Sgt. Gary Stein, 26, acted irresponsibly and disregarded repeated warnings that his anti-administration postings violated Pentagon policy involving members of the military, Marine Corps Capt. John Torresala said during a hearing at Camp Pendleton.
Comments that were prejudicial to good order and discipline were posted on the Facebook page used by military meteorologists and could have influenced junior Marines, the prosecutor said.
Backed by a team of lawyers and congressmen, Sgt. Stein is fighting to stay in the military and test its longtime policy of limiting the free speech of members.
His lawyers and the American Civil Liberties Union contend his views are protected by the First Amendment.
Sgt. Stein has rallied support since he was notified last month that the military was moving to discharge him after determining he was in violation of the Pentagon policy barring service members from engaging in political activities.

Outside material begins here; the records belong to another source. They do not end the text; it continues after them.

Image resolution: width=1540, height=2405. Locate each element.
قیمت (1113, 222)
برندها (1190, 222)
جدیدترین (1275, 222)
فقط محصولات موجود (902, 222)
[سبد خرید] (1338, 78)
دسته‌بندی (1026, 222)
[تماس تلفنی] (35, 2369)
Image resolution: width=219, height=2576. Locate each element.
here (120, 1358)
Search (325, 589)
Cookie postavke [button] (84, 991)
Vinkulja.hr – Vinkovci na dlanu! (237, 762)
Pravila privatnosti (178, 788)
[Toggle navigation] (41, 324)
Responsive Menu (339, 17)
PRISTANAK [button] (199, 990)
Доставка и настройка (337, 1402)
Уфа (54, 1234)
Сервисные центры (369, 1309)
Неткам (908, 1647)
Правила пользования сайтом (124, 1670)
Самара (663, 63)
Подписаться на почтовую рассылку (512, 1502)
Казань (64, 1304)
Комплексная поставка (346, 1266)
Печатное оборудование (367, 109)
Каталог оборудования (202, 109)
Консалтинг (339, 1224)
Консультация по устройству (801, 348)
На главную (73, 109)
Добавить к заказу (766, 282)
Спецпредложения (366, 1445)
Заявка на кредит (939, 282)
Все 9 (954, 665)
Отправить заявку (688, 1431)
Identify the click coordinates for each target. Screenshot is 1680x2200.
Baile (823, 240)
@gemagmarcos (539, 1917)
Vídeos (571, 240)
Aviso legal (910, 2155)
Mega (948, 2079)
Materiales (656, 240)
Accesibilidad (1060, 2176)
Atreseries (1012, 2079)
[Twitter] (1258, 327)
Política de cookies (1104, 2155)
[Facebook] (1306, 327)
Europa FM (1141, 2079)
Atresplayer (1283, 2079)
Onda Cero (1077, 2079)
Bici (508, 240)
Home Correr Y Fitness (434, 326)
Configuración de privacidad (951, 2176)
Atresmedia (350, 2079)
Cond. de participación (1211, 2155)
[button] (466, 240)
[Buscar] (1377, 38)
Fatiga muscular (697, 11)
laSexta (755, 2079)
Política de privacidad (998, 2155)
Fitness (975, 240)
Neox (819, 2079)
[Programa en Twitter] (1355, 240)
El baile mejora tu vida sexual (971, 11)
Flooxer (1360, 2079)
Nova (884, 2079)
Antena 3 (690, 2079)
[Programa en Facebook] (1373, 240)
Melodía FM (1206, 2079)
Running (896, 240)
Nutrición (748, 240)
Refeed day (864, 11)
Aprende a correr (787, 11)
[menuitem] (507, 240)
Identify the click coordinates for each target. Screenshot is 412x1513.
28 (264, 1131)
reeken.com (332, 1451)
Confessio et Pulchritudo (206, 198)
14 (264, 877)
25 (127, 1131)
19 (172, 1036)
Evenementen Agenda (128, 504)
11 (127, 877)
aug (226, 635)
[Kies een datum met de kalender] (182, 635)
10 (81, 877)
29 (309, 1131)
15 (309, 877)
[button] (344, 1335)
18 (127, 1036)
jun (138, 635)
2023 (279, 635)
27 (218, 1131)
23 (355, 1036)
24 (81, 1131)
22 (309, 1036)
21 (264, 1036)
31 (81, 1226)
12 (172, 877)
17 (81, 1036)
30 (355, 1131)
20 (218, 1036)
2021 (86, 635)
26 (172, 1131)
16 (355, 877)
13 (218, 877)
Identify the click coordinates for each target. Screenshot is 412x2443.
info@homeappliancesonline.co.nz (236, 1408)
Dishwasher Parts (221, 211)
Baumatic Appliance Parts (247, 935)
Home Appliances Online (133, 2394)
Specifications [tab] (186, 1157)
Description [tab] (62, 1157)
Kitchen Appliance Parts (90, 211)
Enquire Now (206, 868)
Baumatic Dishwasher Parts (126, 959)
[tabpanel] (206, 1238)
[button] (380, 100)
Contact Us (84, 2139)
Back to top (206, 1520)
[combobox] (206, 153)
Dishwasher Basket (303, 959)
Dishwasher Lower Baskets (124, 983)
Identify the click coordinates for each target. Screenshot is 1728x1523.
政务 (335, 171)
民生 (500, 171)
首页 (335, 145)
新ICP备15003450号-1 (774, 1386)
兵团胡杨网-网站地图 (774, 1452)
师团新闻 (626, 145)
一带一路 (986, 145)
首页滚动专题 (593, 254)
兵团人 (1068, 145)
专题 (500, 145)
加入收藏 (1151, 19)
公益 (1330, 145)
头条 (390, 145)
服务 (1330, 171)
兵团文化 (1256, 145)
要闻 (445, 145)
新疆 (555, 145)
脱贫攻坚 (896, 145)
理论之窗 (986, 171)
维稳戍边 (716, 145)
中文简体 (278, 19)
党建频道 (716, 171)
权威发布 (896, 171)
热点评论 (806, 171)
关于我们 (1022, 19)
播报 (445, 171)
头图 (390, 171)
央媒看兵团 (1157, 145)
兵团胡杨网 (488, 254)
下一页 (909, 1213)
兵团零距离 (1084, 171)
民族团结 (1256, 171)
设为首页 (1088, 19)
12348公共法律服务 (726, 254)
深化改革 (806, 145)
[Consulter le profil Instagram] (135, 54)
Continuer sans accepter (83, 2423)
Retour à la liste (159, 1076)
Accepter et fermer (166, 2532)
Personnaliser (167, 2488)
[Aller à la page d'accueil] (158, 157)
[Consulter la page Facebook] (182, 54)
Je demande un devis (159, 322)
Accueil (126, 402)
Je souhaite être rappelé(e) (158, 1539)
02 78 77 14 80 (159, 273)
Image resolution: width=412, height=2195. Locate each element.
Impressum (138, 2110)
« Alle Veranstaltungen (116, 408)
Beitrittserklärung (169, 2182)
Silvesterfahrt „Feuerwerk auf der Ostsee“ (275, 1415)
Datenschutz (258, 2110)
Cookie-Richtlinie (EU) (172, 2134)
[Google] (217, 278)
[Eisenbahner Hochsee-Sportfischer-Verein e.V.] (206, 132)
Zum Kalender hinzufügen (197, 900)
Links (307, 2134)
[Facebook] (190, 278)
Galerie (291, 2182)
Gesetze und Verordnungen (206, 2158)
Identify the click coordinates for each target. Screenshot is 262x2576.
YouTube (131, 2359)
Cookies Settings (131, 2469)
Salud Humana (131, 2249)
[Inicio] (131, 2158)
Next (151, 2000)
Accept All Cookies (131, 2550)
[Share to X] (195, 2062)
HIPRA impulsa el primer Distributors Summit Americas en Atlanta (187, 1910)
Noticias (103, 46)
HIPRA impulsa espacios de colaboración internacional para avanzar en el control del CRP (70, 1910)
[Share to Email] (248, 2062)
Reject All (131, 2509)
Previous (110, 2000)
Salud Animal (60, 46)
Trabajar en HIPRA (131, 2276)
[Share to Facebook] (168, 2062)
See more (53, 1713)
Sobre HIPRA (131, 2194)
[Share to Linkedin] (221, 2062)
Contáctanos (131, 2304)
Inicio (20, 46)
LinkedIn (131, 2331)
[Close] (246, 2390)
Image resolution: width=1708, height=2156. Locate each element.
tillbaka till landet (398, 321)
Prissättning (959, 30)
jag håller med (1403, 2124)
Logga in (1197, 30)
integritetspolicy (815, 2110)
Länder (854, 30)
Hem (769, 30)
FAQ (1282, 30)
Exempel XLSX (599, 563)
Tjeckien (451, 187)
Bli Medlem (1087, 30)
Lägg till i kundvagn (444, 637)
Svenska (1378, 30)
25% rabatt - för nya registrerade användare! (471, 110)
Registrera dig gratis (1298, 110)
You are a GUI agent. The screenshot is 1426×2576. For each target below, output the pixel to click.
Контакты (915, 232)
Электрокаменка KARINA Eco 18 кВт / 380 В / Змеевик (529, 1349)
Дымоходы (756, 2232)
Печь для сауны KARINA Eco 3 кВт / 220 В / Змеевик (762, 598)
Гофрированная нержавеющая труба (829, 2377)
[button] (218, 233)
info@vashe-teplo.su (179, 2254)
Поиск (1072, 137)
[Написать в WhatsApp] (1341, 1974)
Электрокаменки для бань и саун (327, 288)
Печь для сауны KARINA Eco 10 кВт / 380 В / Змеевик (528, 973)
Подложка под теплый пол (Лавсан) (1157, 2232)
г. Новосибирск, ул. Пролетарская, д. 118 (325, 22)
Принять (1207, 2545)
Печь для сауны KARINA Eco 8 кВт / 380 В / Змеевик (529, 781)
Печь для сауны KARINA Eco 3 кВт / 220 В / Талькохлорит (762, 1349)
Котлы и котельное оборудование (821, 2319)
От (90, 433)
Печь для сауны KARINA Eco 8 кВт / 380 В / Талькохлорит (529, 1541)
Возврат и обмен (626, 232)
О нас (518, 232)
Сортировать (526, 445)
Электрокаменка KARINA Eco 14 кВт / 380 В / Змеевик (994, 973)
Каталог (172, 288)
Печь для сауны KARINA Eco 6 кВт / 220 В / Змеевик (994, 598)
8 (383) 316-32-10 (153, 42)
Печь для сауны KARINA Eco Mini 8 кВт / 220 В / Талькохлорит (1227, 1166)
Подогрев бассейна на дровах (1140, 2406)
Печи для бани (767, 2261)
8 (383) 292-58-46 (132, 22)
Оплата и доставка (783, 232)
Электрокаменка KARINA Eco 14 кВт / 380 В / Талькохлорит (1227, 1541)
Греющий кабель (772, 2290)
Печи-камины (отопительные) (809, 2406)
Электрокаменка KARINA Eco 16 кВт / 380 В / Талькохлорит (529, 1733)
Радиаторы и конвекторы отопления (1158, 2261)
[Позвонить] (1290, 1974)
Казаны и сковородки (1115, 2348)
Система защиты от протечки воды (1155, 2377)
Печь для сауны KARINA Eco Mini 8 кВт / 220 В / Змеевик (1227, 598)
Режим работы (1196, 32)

“The military may be different from the civilian world, but it’s not exempt from the First Amendment,” said David Loy, legal director for the ACLU of San Diego and Imperial counties. “Sgt. Stein didn’t say anything for which the Marine Corps has any right to punish him.”
In addition to being discharged, Sgt. Stein said, he would have his rank reduced to lance corporal if he is proven to be in violation.
He said he was removed from his job at the Marine Corps Recruiting Depot in San Diego on Wednesday and given a desk job with no access to computers.
Mr. Loy said Sgt. Stein did not threaten order or discipline or take positions that anyone would attribute to the Corps. Instead, the Corps is threatening loyalty and morale in its ranks by persecuting a Marine for exercising his free speech rights, Mr. Loy said.
Defense lawyers began the hearing Thursday by asking board members about their understanding of military policy limiting members from engaging in political activities and the guidelines on expressing their personal opinions.